**Problem details**: Copy each line of the records that contains the word "will".

**Records supplied**:
******************************
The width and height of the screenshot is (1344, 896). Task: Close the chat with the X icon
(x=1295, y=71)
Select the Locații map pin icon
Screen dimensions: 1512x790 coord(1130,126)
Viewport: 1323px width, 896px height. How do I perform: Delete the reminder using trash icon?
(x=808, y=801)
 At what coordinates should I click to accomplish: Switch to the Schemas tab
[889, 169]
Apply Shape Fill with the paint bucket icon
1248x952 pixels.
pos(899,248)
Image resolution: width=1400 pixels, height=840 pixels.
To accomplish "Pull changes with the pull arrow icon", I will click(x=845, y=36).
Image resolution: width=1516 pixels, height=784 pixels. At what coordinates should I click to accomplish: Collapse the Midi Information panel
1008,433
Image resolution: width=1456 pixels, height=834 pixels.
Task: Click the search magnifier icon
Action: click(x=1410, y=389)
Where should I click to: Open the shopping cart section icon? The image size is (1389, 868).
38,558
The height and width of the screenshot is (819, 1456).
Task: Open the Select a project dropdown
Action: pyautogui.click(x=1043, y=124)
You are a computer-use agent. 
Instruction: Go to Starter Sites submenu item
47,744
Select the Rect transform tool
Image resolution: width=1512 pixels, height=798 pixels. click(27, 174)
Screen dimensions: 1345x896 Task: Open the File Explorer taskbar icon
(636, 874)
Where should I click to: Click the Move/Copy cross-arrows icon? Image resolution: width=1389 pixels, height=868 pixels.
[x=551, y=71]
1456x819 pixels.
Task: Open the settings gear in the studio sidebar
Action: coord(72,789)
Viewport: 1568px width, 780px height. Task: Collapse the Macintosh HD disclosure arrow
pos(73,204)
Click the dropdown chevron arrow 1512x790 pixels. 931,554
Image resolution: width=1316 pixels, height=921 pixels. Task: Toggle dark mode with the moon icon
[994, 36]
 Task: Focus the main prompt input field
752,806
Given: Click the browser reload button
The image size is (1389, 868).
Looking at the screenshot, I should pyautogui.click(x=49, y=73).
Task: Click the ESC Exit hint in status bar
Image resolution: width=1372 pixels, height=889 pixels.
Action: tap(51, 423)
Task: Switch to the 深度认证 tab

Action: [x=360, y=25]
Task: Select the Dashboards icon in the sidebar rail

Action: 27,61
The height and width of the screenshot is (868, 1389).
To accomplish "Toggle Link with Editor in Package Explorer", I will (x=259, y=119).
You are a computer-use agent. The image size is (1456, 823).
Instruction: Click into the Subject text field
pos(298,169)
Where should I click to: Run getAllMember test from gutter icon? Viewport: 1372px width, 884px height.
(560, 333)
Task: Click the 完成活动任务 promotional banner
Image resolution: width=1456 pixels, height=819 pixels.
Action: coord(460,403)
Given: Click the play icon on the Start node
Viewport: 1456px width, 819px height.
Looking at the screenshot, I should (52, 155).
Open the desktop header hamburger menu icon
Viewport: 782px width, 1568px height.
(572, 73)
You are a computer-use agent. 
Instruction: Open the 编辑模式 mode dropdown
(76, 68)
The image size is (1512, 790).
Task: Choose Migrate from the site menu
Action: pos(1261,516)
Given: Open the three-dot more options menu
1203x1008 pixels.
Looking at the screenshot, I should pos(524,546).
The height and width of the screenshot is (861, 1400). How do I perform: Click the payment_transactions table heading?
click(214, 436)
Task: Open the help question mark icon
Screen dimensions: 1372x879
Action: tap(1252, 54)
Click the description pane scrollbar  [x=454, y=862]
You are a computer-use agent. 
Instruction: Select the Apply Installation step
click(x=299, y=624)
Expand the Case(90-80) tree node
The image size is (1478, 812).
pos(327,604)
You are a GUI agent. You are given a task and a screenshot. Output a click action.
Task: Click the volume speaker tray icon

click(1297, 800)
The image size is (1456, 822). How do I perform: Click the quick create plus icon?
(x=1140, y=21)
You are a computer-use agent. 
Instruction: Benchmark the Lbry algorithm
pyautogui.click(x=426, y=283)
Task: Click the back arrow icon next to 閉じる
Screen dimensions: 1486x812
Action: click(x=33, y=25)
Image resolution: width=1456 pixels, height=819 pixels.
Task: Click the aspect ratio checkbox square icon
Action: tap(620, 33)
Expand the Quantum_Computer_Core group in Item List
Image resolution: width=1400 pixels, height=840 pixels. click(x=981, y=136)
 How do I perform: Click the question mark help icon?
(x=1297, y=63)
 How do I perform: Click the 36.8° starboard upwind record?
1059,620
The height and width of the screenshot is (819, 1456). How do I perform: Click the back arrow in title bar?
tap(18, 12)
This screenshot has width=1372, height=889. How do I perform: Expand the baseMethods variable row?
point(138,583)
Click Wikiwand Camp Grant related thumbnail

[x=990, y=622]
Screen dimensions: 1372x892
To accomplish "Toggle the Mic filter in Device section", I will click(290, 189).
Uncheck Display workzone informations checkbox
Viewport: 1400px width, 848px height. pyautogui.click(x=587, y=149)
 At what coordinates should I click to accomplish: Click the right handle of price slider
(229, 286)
******************************
**Solution for this problem**:
To accomplish "Pull changes with the pull arrow icon", I will click(x=845, y=36).
To accomplish "Toggle Link with Editor in Package Explorer", I will (x=259, y=119).
To accomplish "Toggle the Mic filter in Device section", I will click(290, 189).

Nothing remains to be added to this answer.